Early life and education
Arnott was born in Bury, Lancashire, and attended Bury Grammar School from 1940 to 1947. He studied classics at Pembroke College, Cambridge, graduating in 1952 with a first class BA (converted as usual to an Oxbridge MA). While an undergraduate at Pembroke he won the Porson Prize for Greek verse. In 1960, he received a PhD from the University of Cambridge, with a dissertation on the comic poet Alexis.
Career
Arnott was a lecturer at King's College, Cambridge from 1960–1963. This was followed by a senior lecturership at the University of Newcastle upon Tyne from 1963–1967. In 1968, Arnott took up the chair of Greek Language and Literature at the University of Leeds. In 1991, he retired from the chair and became a professor emeritus. While at Leeds, he was visiting professor at the Universities of British Columbia, Alexandria, Queensland, and Bologna. In 1973, he was a scholar at the Institute for Advanced Study in Princeton. In the academic year 1987–88 he was a visiting fellow at Gonville and Caius College, Cambridge.

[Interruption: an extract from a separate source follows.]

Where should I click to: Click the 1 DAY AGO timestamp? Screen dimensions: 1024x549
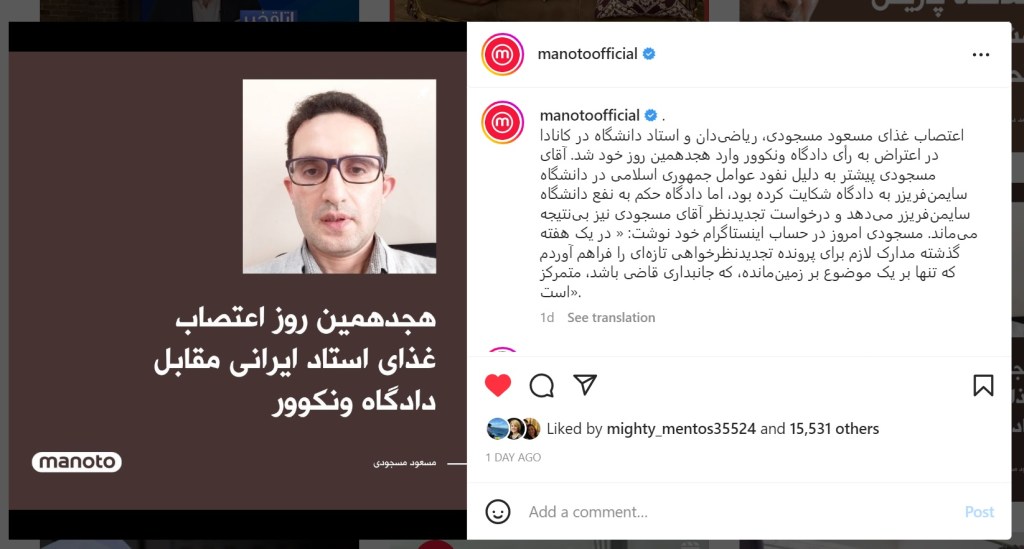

Arnott was one of world's leading experts on Greek comic poetry, the work of the likes of Alexis and Menander. The exhaustive edition of the fragments of Alexis goes back to Arnott's dissertation. From 1979 to 2000 he edited the now authoritative complete edition, plus notes and translation, of the comedies of Menander, whose works were extensive, but also difficult to decipher and classify until 20th century papyrus discoveries. Other fields of his work included Euripides, the Hellenistic poets, the Greek predecessors of the novel, Aristaenetus, Athenaeus, and ancient ornithology.
In 1981 he became a member of the Società Italiana per lo Studio dell'Antichità Classica, and in 1999 was made a fellow of the British Academy.
Personal life
A lifelong hobby of his was birding. Arnott was a member of the local branch of the Royal Society for the Protection of Birds, and from 1981–84 he was President of the Leeds Birdwatchers Club. Out of this hobby grew an interest in birds in ancient culture, which fed some of his research interests.
Arnott was married to Vera Arnott and they had three daughters.